PROBLEM TO SOLVE:
Output exactly the first line of the listing and each line after it, through the line that contains "Select the job"; add nothing else.
++++ RECORDS
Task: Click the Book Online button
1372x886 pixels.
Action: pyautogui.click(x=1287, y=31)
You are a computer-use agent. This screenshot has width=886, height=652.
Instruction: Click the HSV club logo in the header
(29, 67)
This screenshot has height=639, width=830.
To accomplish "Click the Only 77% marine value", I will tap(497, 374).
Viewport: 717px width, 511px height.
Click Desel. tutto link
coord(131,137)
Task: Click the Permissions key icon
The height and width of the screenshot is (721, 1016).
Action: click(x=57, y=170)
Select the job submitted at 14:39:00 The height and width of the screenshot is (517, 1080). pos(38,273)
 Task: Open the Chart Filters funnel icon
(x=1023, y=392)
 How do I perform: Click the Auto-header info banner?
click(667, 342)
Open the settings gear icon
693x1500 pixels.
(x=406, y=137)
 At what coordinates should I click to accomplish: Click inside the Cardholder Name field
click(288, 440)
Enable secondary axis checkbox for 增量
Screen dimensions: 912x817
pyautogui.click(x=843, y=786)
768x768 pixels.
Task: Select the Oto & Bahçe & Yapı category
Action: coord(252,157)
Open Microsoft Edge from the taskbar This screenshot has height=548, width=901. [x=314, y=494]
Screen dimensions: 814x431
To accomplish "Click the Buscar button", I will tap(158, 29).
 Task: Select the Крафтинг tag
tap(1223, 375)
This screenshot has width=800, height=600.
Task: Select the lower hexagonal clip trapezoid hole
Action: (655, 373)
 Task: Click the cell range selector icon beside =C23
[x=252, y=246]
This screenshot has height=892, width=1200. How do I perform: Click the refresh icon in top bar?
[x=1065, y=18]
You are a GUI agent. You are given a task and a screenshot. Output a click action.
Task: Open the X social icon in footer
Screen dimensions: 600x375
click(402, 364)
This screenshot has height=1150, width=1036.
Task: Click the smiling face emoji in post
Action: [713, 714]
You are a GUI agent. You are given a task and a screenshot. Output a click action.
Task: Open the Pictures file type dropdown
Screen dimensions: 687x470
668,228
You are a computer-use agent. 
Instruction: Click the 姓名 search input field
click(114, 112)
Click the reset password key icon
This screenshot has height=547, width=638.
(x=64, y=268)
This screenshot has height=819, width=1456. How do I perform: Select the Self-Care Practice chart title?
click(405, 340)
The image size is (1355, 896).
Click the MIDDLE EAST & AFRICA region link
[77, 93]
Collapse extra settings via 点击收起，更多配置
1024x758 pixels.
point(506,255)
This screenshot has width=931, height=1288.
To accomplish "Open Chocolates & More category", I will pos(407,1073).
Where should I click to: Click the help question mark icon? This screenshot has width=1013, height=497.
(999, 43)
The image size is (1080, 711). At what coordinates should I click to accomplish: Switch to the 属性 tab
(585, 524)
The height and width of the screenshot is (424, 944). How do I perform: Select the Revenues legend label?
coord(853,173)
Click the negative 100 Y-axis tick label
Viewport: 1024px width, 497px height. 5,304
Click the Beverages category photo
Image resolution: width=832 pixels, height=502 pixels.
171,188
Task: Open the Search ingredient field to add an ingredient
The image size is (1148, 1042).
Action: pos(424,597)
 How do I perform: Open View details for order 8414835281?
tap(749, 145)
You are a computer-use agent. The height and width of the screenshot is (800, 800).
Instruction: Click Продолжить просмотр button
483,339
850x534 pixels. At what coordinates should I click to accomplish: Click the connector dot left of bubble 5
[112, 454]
++++++++
ANSWER SECTION:
Task: Click the Book Online button
1372x886 pixels.
Action: pyautogui.click(x=1287, y=31)
You are a computer-use agent. This screenshot has width=886, height=652.
Instruction: Click the HSV club logo in the header
(29, 67)
This screenshot has height=639, width=830.
To accomplish "Click the Only 77% marine value", I will tap(497, 374).
Viewport: 717px width, 511px height.
Click Desel. tutto link
coord(131,137)
Task: Click the Permissions key icon
The height and width of the screenshot is (721, 1016).
Action: click(x=57, y=170)
Select the job submitted at 14:39:00 The height and width of the screenshot is (517, 1080). pos(38,273)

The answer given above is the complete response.